NLRB Strikes Down Policies Prohibiting Defamatory Statements By Employees And Disclosure of Confidential Information

Under Board precedent, if an employer’s policy proscribing employee conduct is ambiguous, the Board will find it lawful unless one of three conditions apply: (1) the policy was adopted in response to union activity; (2) it has been applied to restrict the exercise of employee’s rights under the law; or (3) employees would “reasonably construe” it to prohibit protected, concerted activity.  In two recent decisions, the NLRB has shown its willingness to strike down virtually any policy with even remotely ambiguous language under the guise that, regardless of context, employees can “construe” an ambiguous word to prohibit them from engaging in protected activities.

In Costco Wholesale Corporation, the Board required an employer to remove a policy which prohibited an employee from making an electronic statement that “damages the Company or  defames any individual or damage any person’s reputation,” finding that it would chill employees from making any type of statement that was critical of the employer.  Instead, it reasoned that the only statements that could be prohibited are those which are “malicious, abusive or unlawful” (of course, defamation is unlawful, so the Board’s decision begs more questions than it answers).

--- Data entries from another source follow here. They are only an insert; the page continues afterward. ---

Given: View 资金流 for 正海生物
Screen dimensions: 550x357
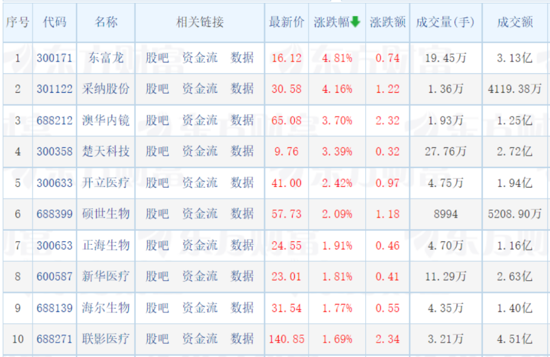Looking at the screenshot, I should tap(200, 245).
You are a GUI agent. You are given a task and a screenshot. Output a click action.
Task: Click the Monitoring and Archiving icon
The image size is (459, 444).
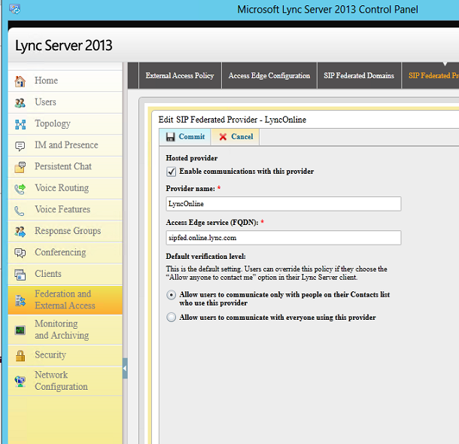pos(20,330)
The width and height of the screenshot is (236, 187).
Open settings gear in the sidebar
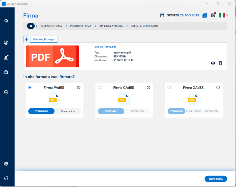(x=6, y=164)
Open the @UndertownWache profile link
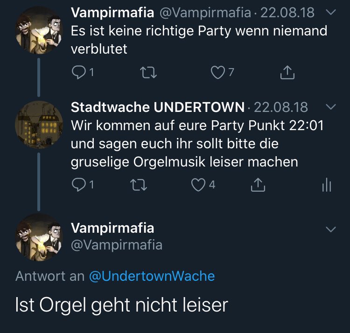Viewport: 350px width, 333px height. pyautogui.click(x=152, y=276)
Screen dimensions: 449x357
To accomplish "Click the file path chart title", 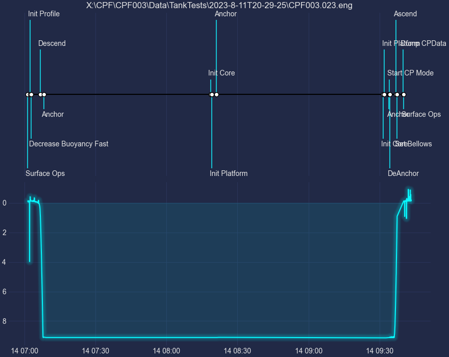I will tap(219, 5).
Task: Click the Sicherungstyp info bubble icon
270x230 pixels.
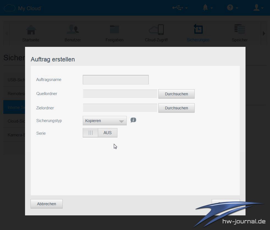Action: (x=133, y=120)
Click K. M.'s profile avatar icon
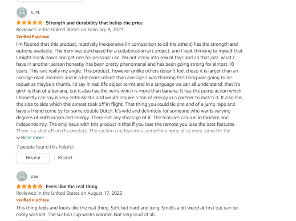This screenshot has height=221, width=296. coord(21,12)
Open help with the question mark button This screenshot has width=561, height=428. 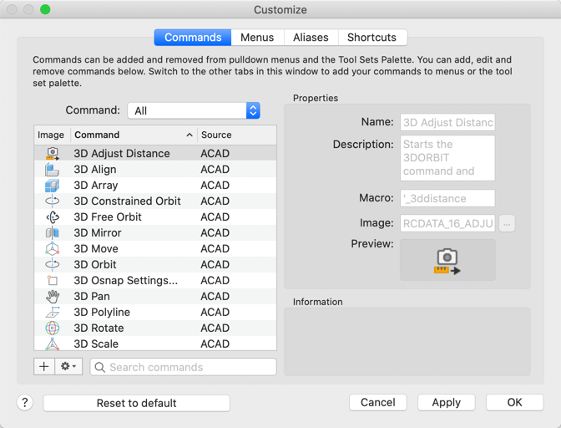(x=25, y=403)
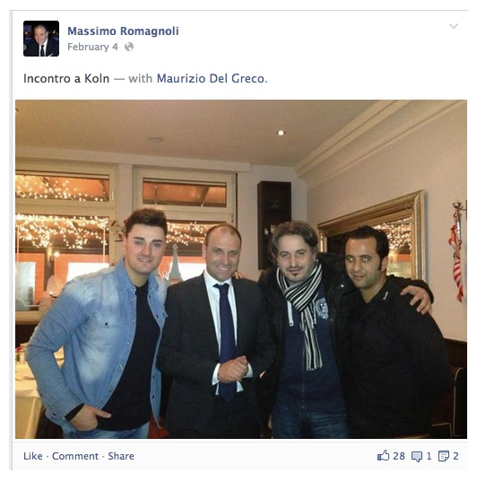Open the post options chevron menu
This screenshot has height=482, width=477.
point(454,26)
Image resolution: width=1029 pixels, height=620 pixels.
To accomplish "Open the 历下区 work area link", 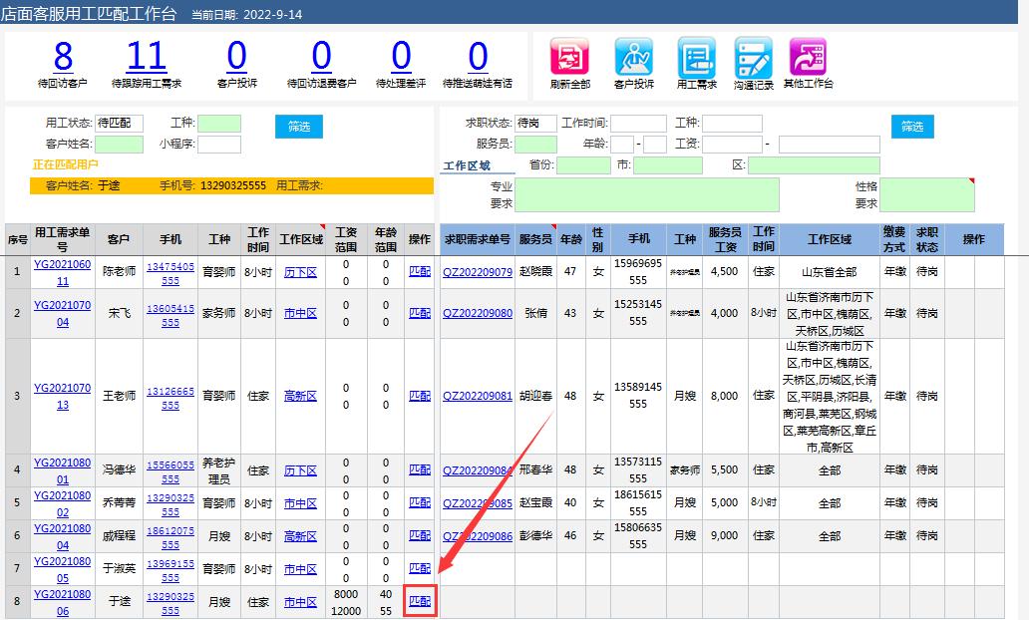I will 300,269.
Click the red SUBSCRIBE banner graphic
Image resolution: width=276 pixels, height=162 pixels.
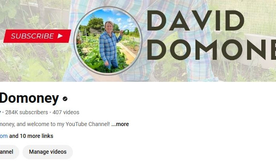(x=37, y=36)

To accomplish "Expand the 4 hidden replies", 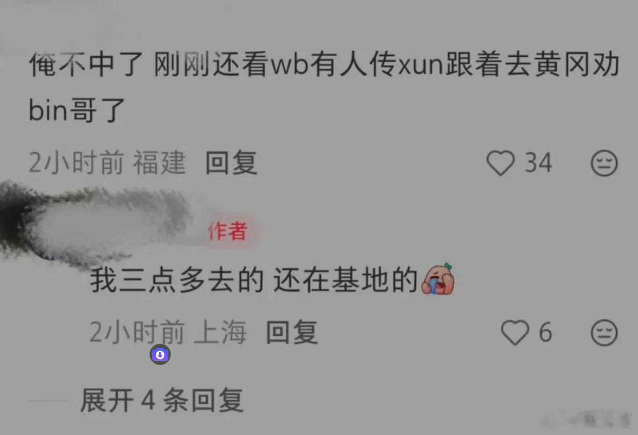I will [x=162, y=401].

More significantly, the Board ordered the employer to remove a policy which prohibited employees from discussing: (1) “private matters of . . . other employees . . . including sick calls, leaves of absence, FMLA call outs, ADA accommodations, worker’s compensation injuries, personal health information, etc.”; (2) “sensitive information such as membership, payroll, confidential financial, credit card numbers, social security numbers, or employee personal health information”; or (3) “confidential information such as employees’ names, addresses, telephone numbers, and e-mail addresses.”  The Board found that an employee could “reasonably construe” those policies as prohibiting employees from discussing their compensation or other terms and conditions of their benefits.  In so doing, the Board flatly refused to read the supposedly offending words in context with the other words surrounding it, instead finding that if the policy could be read in any possible way to apply to protected activity, it was invalid.

The Board reached a very similar finding in Flex Frac Logistics, LLC, finding that a non-disclosure policy in an employee handbook which prohibited employees from disclosing sensitive information about pricing, business plans, software and the like was overbroad because it also prohibited employees from disclosing “personnel information and documents.”  Under the Board’s reading, an employee could “reasonably construe” that policy to prohibit discussion about wages or other terms and conditions of employment.  Again, the Board refused to read that language in the larger context of the legitimate confidentiality restrictions contained in that policy.

In both of these decisions, the Board gave short shrift to decisions of federal appellate courts finding that policies like this need to be given a “fair reading” in the context of the entirety of their language.  While the appellate courts may ultimately deny enforcement of these decisions, employers would be well-advised to review their policies to determine potential trouble in case the Board reviews them.